Olszówka znów zakochana (galeria!)

2009-10-24 14:30

Takiego widoku nie pamiętają już nawet najbliżsi przyjaciele aktorki Edyty Olszówki (38 l.). Rozpromieniona, uśmiechnięta, chodząca, jakby nie dotykając ziemi. Czyżby ugodziła ją strzała amora?

Chłodny jesienny wieczór w stolicy. Dochodzi godzina 19. Na bulwarze nad Wisłą nie ma już prawie nikogo. Z wieczornej szarówki i lekkiej mgły nagle wyłoniły się dwie postaci. Jakie było nasze zaskoczenie, kiedy to jedną z nich okazała się Edyta Olszówka (38 l.), której towarzyszył przystojny, postawny mężczyzna.

Nie była to jednak zwykła koleżeńska przechadzka, bo do takich z udziałem aktorki już przywykliśmy. Były namiętne pocałunki, gorące uściski, głębokie spojrzenia w oczy... Na twarzy Edyty znów zagościł piękny uśmiech... Gołym okiem było widać, że artystka odżyła.

Jej życie ostatnio zmieniło się diametralnie.

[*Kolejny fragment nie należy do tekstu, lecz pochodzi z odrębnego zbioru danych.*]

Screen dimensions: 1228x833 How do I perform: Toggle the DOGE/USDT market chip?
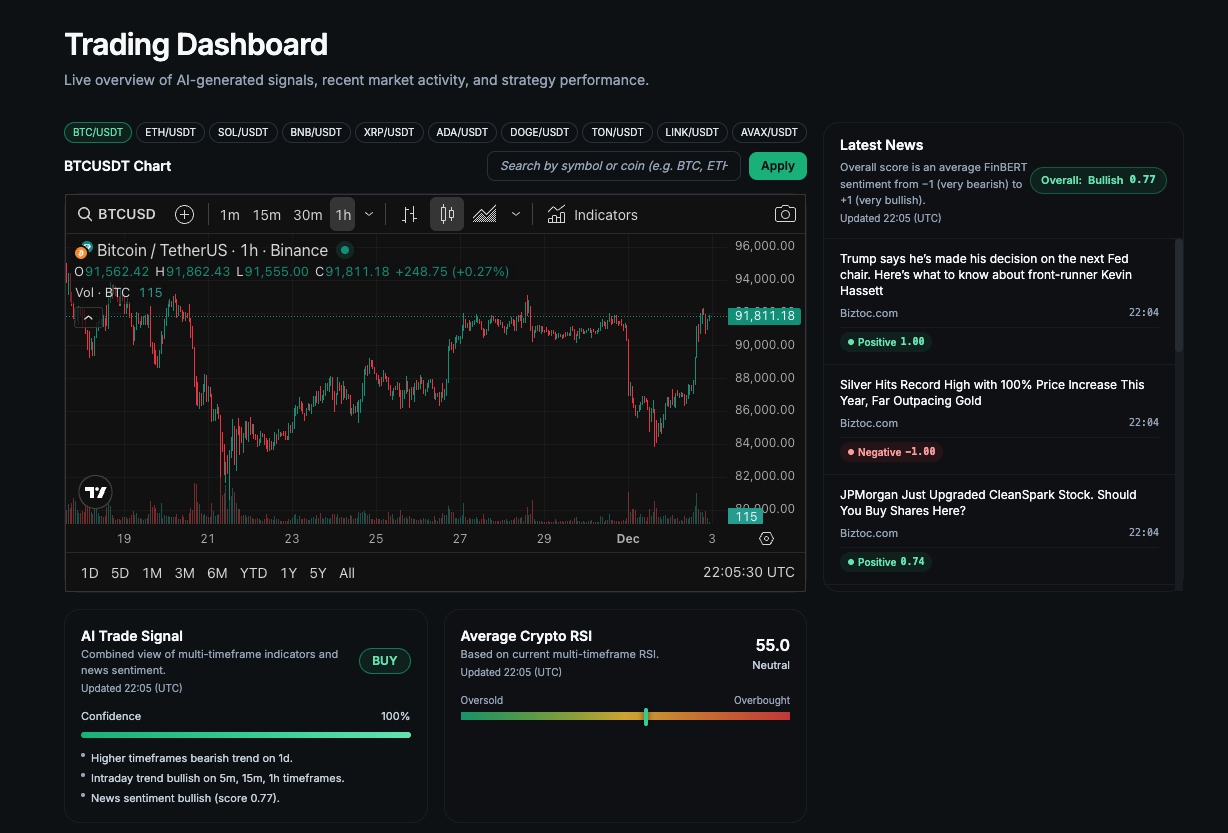[x=539, y=132]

Nawet pięć miesięcy temu rzuciła palenie, co było dla niej trudnym krokiem.

Jeszcze przed miesiącem mówiła nam: "U mnie z życiem prywatnym jest różnie. Na razie nie mam się czym pochwalić". Ostatni jej związek z aktorem Piotrem Machalicą (54 l.) rozpadł się w 2006 roku. Ich losy były związane ze sobą aż 10 lat. Zaczynali od przyjaźni... W 2007 r. próbowali się zejść, ale niestety nie wyszło.

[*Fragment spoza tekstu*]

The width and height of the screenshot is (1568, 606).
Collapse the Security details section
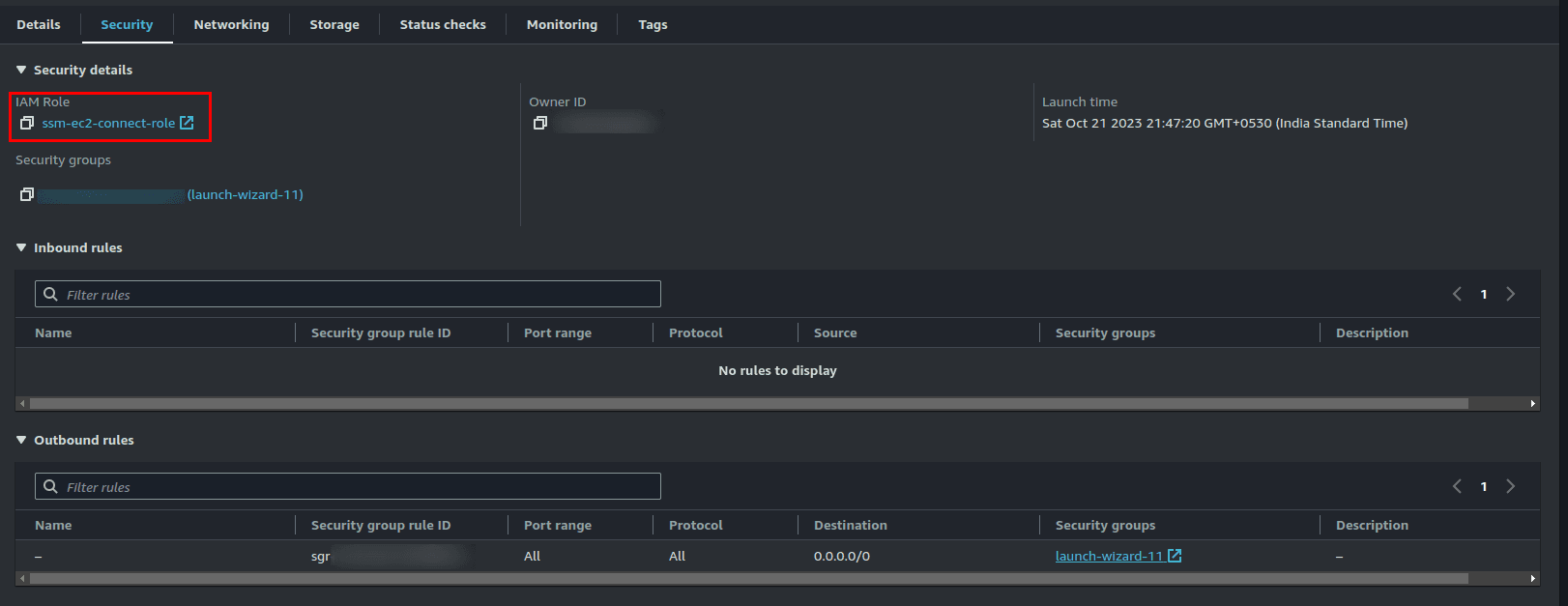pos(21,70)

Potem Edycie jakoś nie szło. Także w pracy. Długo nie pojawiały się odpowiednie propozycje dla tej jakże pięknej i poruszającej aktorki. Olszówka żaliła się "Super Expressowi", że chyba o niej zapomniano. Ale w tym roku los się odwrócił. Dostała rolę w "Ślubach panieńskich" i wszystko na to wskazuje, że znalazła też miłość.

Po długim spacerze nad Wisłą para niespiesznie wybrała się na warszawską Starówkę. Tam oboje raczyli się pięknymi widokami rozświetlonej stolicy. To był naprawdę uroczy wieczór.